On 07/01/2010 07:28 AM, Bruce Stansby wrote:

Hi Marcus

I havn’t quiet got my head around coherant dedispersion myself, I use in coherant. Basically as far as I’m aware it does all the delays in fourier space. It is generally far superior to the standard incoherant method but for searching is ineficient as it can not usually be done in real time across a wide bandwidth.

Yup, I’m well aware of that :slight_smile:

Hence unless your trying to find a signal at a specific DM a blind search usually uses incoherant, unless you have a cluster at your disposal. If you are trying to test if the signal is ther for a specific object and not sure about your disperser then I suggest folding the spectral data at a pulse period, you can then find it in a waterfall plot of your bandpass.

or else you can try and download DSPSR and use something that is known to work, if you can work out the install.

Regards Bruce

Actually, my frequency-domain coefficient generator is based loosely on
some earlier Swinburne
code, and then I use the Gnu Radio FFT filter block, after turning the
frequency-domain
coefficients into time-domain ones (for some bizarre reason, the Gnu
Radio FFT filter takes
its coefficients in time-domain, rather than frequency domain).

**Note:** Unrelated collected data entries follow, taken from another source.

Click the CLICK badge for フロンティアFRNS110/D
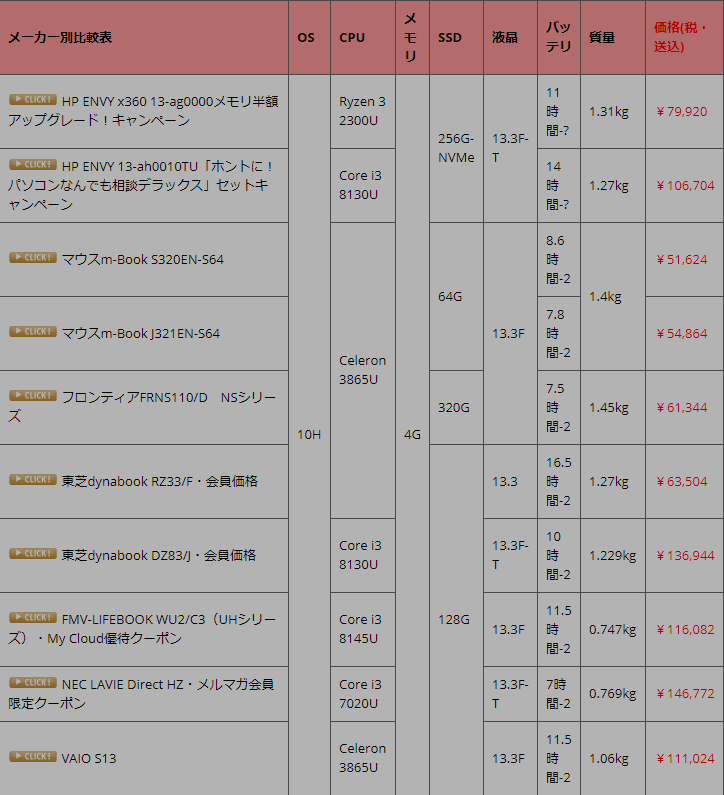 tap(33, 396)
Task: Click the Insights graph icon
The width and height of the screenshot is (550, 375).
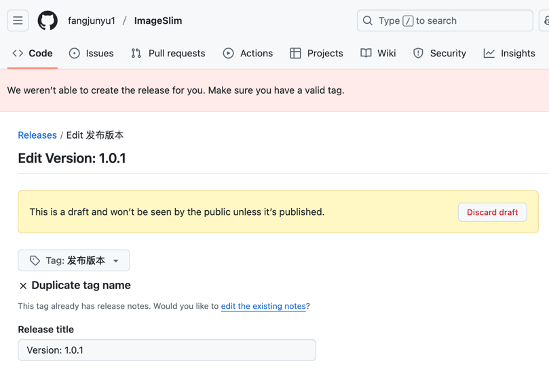Action: coord(489,53)
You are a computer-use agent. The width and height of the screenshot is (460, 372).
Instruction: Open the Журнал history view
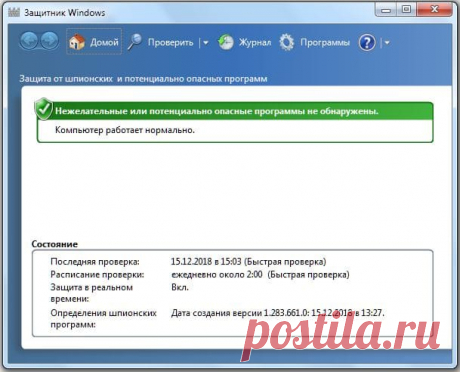tap(255, 43)
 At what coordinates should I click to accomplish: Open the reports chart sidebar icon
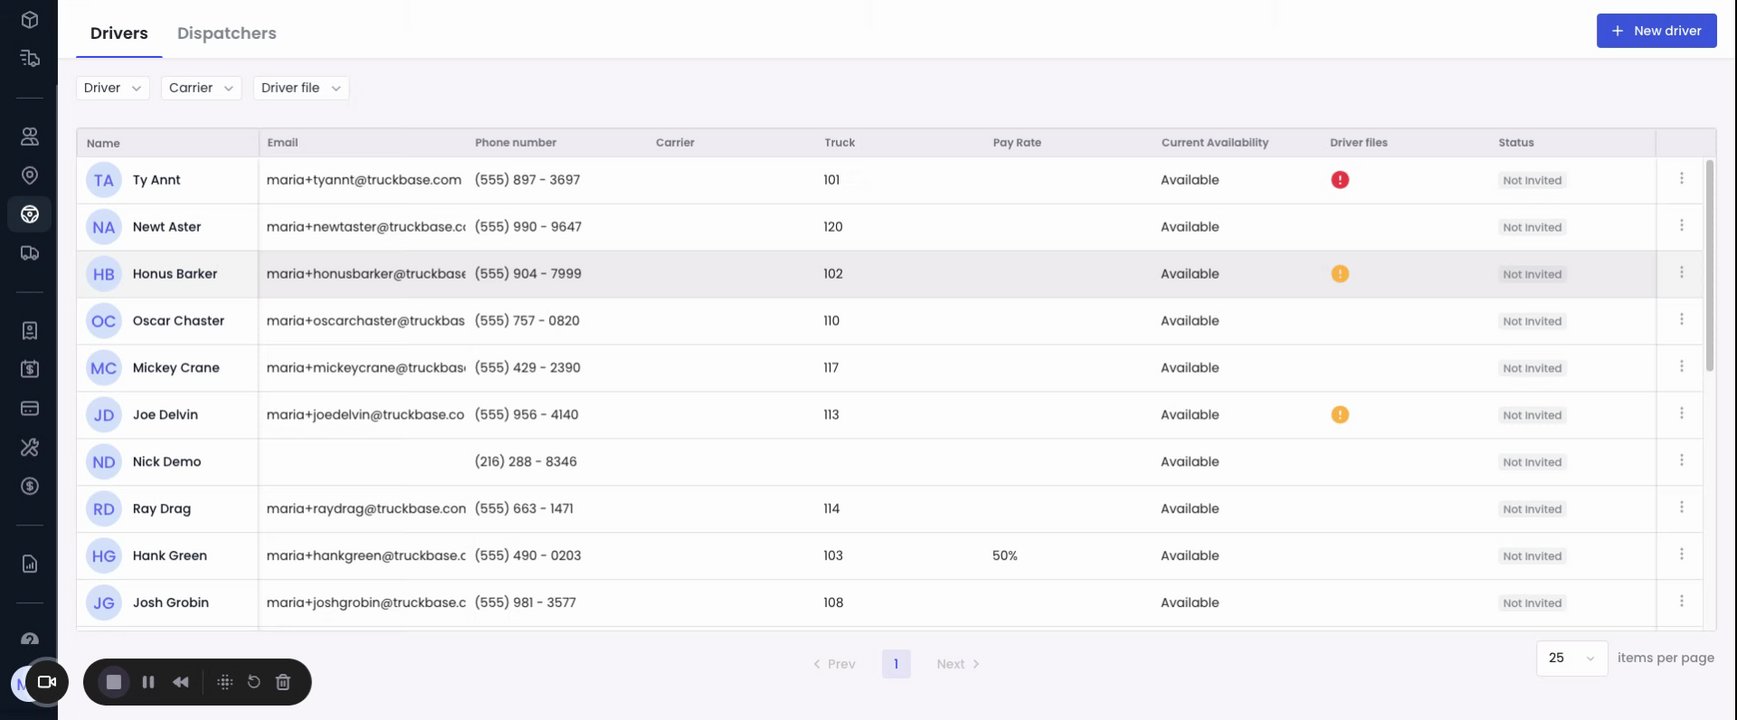pyautogui.click(x=30, y=564)
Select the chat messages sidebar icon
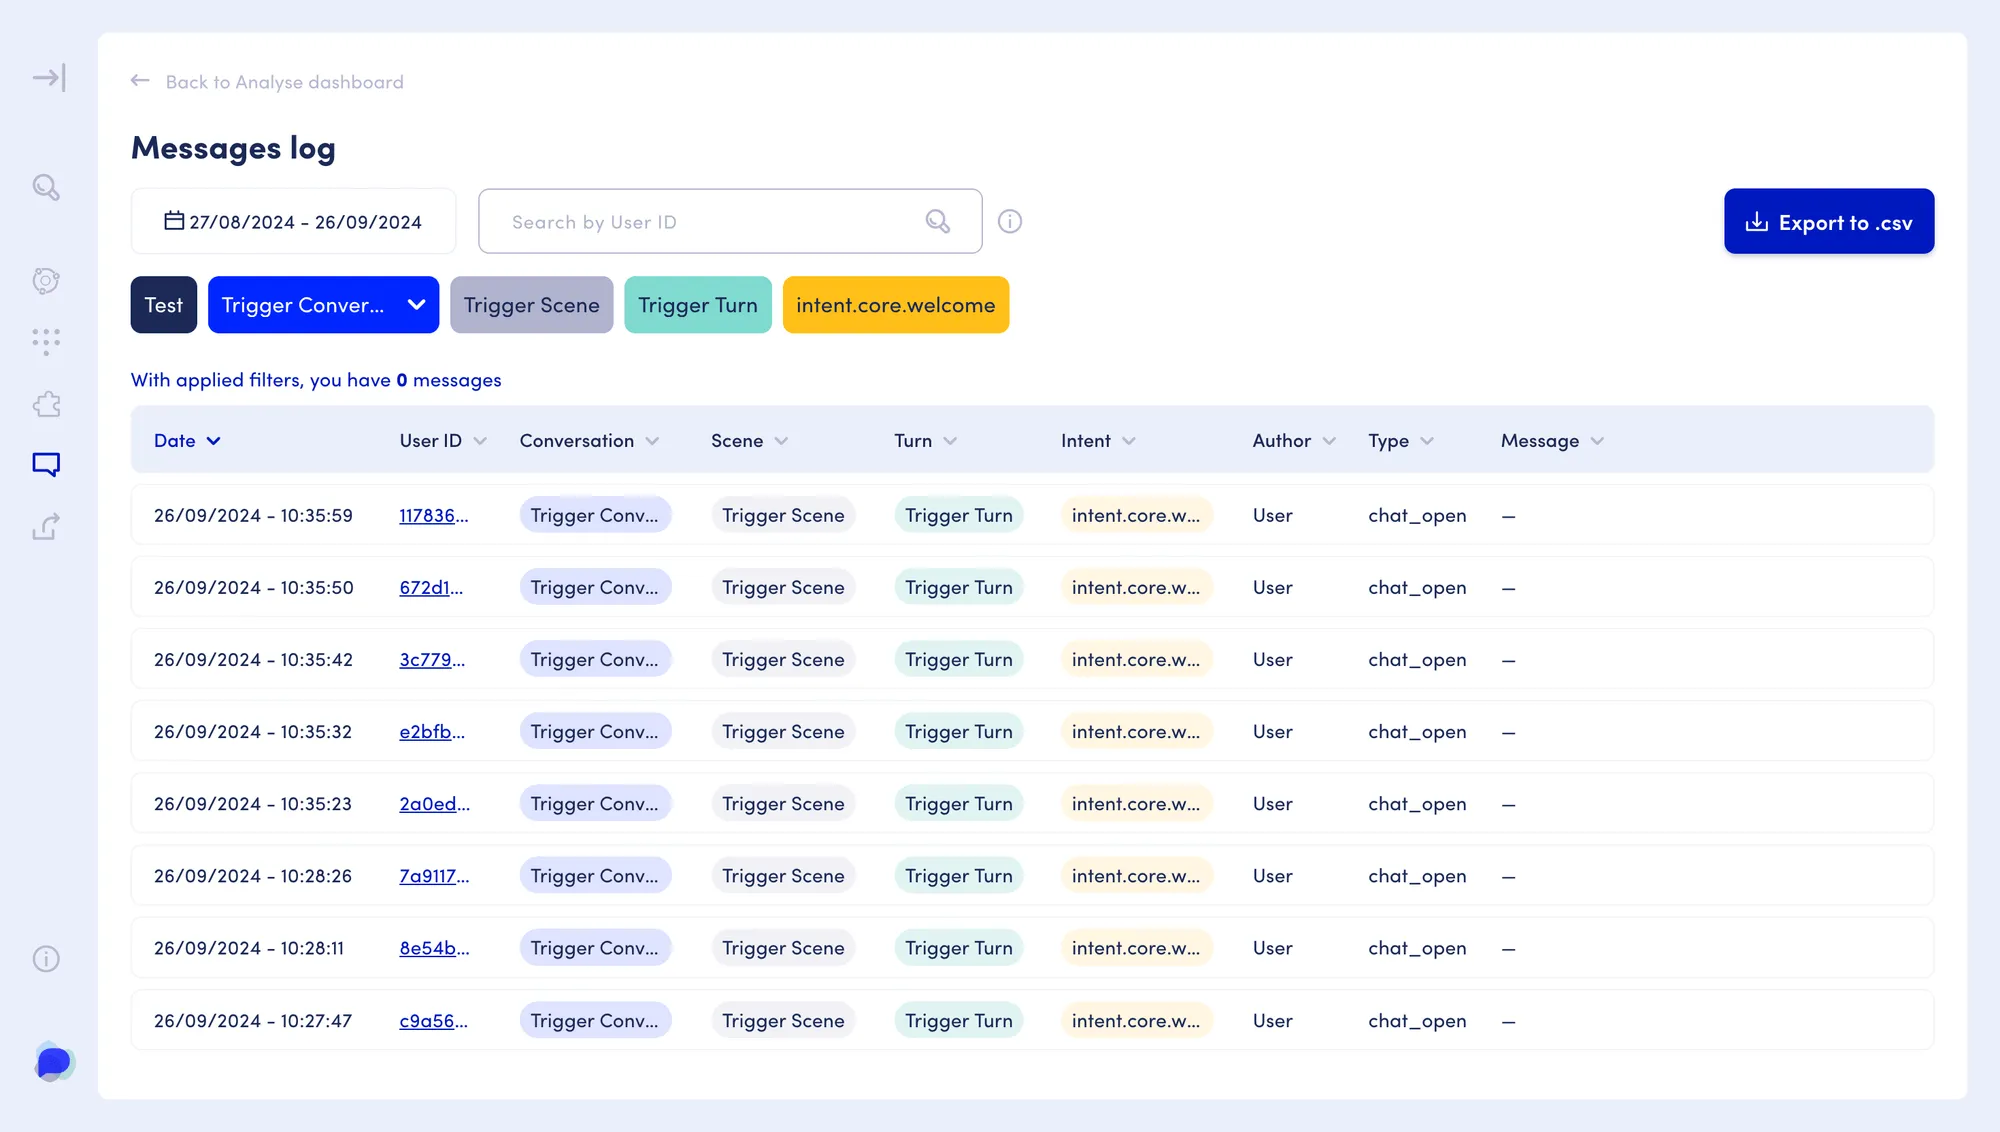The image size is (2000, 1132). [46, 464]
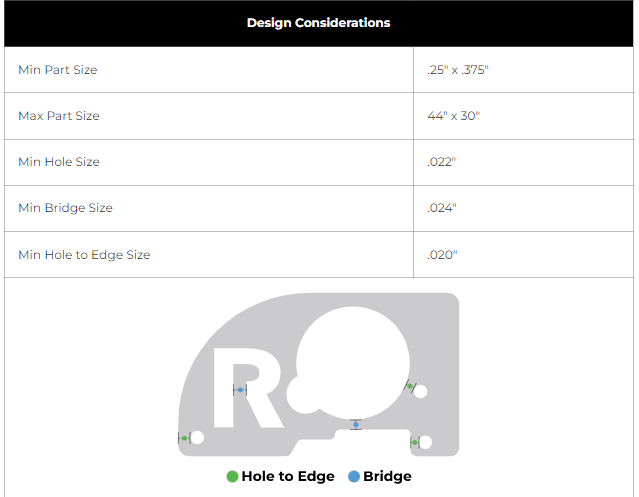The height and width of the screenshot is (497, 639).
Task: Select the Max Part Size row label
Action: tap(59, 116)
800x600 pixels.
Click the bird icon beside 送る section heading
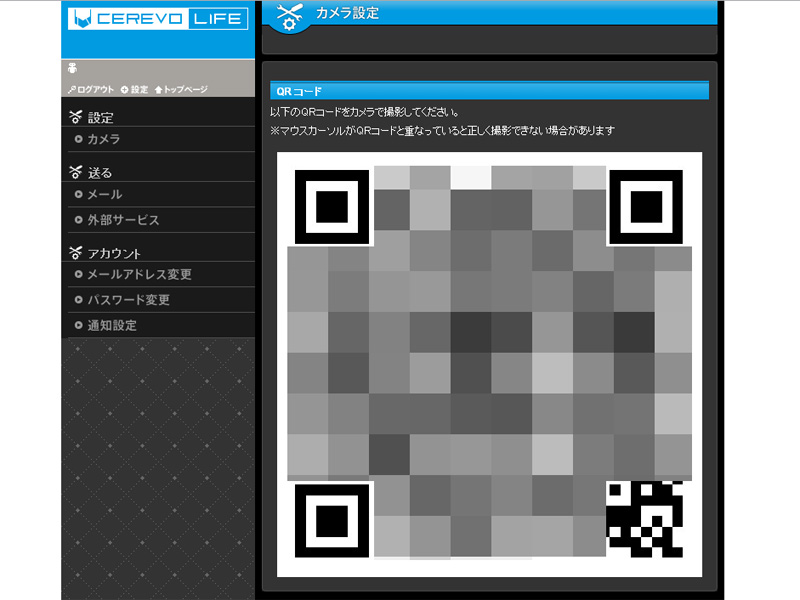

Since I won’t have a live instrument to connect this stuff to for
months (http://www.sbrac.org),
I wondered if anyone had thought of test strategies for testing a
coherent de-disperser prior
to “live” tests using real objects.


Principal Investigator
Shirleys Bay Radio Astronomy Consortium

On 07/01/2010 11:31 AM, Tom R. wrote:

Oh, I agree that it’s in the tradition of Gnu Radio filters. It’s just
that after you’ve finished reading
paper after paper about FFT filters for de-dispersion, with everything
being expressed in the
frequency domain, it’s a bit jolting to find that the FFT filter takes
“taps” in the time-domain.

Perhaps “bizarre” was too stong a term :slight_smile:


Principal Investigator
Shirleys Bay Radio Astronomy Consortium

On Thursday, July 01, 2010 11:35:13 am Marcus D. Leech wrote:

Oh, I agree that it’s in the tradition of Gnu Radio filters. It’s just
that after you’ve finished reading
paper after paper about FFT filters for de-dispersion, with everything
being expressed in the
frequency domain, it’s a bit jolting to find that the FFT filter takes
“taps” in the time-domain.

The old way with hardware was a massive filter bank; we have an old
hardware de-dispersion machine here that isn’t working at the moment.
Given that dispersion produces a ‘chirp’ from a pulse, de-dispersion is
essentially de-chirping, and providing programmable delay per band.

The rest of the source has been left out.